What is the number of lines in the entries that contain the word "computer"? Answer with that figure alone.

Stored records:
_ _ _ _

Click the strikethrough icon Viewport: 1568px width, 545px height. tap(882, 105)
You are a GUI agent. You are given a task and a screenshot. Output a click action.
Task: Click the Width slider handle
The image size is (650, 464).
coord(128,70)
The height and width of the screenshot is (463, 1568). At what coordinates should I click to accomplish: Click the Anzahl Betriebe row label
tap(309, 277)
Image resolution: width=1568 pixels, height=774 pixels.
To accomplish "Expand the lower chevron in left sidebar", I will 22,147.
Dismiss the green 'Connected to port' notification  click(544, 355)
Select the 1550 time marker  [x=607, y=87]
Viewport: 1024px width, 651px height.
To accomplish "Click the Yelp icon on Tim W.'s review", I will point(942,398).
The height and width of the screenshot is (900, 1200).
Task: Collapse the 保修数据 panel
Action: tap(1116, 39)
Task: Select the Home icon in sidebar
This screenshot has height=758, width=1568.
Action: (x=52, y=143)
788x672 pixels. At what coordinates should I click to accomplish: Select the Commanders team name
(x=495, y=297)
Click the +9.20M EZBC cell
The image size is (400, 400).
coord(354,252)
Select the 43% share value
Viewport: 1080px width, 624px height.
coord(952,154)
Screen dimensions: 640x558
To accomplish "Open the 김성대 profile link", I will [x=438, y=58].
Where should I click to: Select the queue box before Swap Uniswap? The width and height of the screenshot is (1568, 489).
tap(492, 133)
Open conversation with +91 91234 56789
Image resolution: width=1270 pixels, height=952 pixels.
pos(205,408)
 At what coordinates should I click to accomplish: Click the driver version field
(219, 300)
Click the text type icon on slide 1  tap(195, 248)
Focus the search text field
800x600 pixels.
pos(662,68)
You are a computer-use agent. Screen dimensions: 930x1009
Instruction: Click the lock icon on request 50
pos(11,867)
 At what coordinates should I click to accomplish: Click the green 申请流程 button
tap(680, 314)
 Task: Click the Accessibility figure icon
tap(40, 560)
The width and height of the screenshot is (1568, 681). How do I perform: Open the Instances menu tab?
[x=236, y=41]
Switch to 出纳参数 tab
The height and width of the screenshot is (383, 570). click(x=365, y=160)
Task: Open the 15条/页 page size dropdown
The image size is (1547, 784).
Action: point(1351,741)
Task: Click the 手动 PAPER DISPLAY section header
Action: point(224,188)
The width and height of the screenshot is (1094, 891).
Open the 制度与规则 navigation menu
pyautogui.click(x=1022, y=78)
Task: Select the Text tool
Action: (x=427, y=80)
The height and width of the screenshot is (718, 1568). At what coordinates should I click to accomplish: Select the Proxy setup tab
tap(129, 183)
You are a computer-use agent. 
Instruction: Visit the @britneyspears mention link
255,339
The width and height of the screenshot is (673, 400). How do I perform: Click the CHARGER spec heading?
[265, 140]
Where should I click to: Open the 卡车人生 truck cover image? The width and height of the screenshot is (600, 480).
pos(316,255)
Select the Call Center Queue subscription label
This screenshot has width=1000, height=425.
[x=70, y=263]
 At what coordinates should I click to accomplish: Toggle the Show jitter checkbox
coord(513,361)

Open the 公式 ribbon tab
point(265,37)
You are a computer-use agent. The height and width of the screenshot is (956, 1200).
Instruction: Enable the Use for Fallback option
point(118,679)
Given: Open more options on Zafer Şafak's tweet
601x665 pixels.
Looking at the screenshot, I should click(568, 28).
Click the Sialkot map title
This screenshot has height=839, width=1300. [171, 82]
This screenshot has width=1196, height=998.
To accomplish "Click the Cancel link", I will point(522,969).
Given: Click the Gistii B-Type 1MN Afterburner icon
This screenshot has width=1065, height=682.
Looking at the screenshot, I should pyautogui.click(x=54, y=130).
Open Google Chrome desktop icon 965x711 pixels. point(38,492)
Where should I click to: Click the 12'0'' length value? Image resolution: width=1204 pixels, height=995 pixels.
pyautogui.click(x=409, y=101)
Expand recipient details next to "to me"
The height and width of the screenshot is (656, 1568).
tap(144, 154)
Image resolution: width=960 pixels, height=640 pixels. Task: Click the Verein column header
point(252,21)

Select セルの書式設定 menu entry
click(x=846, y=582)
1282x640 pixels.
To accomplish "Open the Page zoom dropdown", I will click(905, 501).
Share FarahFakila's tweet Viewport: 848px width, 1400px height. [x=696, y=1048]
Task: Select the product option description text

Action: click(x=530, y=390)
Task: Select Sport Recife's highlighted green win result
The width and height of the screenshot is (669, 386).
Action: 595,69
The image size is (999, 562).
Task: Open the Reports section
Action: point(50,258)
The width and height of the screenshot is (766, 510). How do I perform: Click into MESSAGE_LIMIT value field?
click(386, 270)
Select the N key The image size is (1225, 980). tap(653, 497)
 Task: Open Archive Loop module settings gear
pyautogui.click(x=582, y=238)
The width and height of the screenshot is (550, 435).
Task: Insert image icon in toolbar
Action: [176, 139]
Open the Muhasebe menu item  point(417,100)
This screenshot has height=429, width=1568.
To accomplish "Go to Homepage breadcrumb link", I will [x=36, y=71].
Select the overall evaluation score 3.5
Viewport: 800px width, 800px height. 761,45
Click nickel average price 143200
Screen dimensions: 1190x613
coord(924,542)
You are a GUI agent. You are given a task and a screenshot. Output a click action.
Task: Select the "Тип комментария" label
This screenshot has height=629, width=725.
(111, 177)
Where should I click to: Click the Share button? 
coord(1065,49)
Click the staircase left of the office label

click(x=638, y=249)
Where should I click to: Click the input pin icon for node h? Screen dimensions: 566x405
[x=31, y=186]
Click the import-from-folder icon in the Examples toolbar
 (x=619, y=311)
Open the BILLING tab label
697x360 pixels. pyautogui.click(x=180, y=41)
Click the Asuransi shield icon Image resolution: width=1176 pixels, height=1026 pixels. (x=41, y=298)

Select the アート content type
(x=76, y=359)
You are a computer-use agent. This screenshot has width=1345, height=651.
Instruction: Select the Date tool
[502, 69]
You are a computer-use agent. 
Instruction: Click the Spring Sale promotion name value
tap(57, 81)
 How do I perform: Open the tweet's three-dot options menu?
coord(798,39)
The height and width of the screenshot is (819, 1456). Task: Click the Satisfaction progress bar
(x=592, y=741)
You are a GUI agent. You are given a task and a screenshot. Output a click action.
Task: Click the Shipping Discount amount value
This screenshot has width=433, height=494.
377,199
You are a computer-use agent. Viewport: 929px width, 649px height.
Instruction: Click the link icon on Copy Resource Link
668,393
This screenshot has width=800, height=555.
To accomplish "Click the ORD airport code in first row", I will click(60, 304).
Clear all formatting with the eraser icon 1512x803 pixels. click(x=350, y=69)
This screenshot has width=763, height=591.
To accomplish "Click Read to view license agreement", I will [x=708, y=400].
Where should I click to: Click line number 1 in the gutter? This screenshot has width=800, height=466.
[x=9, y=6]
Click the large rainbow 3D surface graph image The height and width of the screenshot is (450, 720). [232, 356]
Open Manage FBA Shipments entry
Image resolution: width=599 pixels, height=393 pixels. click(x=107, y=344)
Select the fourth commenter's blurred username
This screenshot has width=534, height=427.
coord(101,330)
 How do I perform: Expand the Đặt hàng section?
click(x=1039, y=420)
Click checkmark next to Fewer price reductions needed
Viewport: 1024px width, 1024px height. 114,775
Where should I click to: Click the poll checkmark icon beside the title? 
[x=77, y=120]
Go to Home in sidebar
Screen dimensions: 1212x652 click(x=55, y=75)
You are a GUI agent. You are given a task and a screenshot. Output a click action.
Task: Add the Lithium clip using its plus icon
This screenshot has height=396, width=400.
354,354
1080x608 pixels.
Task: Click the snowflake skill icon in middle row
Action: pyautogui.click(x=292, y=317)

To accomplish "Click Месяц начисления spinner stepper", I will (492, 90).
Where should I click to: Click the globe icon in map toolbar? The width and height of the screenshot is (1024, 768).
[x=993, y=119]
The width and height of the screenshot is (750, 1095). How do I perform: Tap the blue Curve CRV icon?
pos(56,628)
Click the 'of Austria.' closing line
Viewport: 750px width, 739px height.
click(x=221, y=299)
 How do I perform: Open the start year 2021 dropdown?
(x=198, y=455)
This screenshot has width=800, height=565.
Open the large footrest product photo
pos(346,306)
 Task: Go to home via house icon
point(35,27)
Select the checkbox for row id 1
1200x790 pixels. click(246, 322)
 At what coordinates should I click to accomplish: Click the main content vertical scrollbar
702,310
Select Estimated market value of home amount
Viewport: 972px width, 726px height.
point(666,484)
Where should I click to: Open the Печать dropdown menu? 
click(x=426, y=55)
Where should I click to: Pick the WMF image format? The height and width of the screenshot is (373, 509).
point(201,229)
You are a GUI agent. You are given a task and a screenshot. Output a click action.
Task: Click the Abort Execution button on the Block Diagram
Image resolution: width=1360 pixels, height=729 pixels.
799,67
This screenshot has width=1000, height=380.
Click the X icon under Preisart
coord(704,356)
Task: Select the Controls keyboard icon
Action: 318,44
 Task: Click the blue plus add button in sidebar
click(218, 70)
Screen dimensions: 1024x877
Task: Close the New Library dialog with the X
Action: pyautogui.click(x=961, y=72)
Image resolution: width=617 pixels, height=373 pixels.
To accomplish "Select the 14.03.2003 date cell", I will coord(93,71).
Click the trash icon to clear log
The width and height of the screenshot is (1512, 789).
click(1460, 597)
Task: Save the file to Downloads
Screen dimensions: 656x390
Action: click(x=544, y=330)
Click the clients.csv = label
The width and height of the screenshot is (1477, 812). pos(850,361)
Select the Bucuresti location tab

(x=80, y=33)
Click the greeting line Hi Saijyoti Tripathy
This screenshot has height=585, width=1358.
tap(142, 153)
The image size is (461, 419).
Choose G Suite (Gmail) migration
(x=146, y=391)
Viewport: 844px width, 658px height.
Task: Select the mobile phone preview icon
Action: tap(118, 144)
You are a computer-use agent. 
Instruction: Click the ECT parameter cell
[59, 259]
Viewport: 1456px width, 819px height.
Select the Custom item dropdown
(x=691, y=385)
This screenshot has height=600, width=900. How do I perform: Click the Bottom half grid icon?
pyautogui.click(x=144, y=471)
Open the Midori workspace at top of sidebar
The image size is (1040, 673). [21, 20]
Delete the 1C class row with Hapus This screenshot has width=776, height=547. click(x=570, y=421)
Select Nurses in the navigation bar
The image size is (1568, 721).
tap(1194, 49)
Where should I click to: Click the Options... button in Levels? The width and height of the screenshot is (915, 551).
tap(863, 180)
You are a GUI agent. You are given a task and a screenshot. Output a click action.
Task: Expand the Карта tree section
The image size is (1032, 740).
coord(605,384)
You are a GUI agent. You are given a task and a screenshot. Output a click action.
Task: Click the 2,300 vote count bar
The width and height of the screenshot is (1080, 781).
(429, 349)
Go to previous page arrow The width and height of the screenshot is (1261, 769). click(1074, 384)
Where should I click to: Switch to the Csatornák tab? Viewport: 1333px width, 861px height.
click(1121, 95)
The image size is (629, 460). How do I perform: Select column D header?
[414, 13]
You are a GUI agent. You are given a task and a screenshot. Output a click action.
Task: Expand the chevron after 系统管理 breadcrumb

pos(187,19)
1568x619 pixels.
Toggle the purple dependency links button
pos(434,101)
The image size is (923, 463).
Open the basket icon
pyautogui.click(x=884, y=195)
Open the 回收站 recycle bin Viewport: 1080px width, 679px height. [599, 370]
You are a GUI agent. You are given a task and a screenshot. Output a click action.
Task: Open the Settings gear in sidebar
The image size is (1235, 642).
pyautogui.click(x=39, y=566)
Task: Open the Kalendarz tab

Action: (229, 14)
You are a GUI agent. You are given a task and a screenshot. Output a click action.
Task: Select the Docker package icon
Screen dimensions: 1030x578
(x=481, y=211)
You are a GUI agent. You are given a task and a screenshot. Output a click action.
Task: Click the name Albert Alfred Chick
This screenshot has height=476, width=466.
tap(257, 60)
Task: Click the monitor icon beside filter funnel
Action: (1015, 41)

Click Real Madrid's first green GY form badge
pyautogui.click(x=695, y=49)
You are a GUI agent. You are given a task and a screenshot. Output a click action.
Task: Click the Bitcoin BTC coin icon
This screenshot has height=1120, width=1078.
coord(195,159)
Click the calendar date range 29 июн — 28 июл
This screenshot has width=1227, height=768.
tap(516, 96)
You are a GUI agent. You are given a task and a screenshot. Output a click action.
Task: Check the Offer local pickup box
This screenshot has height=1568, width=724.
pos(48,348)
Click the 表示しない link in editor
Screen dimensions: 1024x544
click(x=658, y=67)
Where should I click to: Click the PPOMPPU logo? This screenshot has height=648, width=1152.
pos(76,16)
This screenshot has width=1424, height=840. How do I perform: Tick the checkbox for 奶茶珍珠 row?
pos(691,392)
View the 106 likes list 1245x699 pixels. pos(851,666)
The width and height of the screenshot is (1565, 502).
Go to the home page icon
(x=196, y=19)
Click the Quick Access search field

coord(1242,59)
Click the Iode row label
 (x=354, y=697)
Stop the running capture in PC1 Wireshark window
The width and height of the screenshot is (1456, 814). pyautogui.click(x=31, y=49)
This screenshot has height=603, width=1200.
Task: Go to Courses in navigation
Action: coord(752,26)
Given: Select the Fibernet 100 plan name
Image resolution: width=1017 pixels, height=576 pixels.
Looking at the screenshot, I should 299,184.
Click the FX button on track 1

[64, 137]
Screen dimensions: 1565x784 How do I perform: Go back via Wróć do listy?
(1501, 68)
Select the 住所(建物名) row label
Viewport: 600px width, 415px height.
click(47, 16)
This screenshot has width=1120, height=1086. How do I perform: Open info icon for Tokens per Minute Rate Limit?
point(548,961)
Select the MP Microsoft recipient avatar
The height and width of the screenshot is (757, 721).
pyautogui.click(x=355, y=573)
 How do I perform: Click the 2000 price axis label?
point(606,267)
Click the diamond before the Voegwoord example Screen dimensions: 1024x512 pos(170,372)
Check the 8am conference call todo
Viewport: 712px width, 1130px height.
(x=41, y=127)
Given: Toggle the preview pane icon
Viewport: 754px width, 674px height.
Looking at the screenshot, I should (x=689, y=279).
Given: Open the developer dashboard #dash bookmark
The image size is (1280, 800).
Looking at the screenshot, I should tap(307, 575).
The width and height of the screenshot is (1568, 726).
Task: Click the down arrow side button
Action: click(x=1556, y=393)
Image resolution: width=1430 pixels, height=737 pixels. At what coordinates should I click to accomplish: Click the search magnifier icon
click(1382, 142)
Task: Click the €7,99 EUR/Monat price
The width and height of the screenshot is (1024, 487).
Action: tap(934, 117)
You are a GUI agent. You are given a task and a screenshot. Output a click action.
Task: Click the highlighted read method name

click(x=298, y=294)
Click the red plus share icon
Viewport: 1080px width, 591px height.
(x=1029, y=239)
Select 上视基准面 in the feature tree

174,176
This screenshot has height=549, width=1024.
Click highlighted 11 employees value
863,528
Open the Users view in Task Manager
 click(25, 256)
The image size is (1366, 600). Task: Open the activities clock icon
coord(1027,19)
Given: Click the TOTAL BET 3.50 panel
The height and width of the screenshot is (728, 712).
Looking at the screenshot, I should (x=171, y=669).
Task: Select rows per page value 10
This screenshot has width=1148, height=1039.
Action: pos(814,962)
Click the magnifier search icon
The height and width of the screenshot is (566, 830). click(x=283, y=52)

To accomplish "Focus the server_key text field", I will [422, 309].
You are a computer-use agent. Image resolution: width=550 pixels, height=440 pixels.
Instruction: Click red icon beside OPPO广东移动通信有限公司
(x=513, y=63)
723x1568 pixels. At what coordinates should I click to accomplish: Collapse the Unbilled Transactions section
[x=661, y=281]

_ _ _ _

### ANSWER FOR THE TASK
8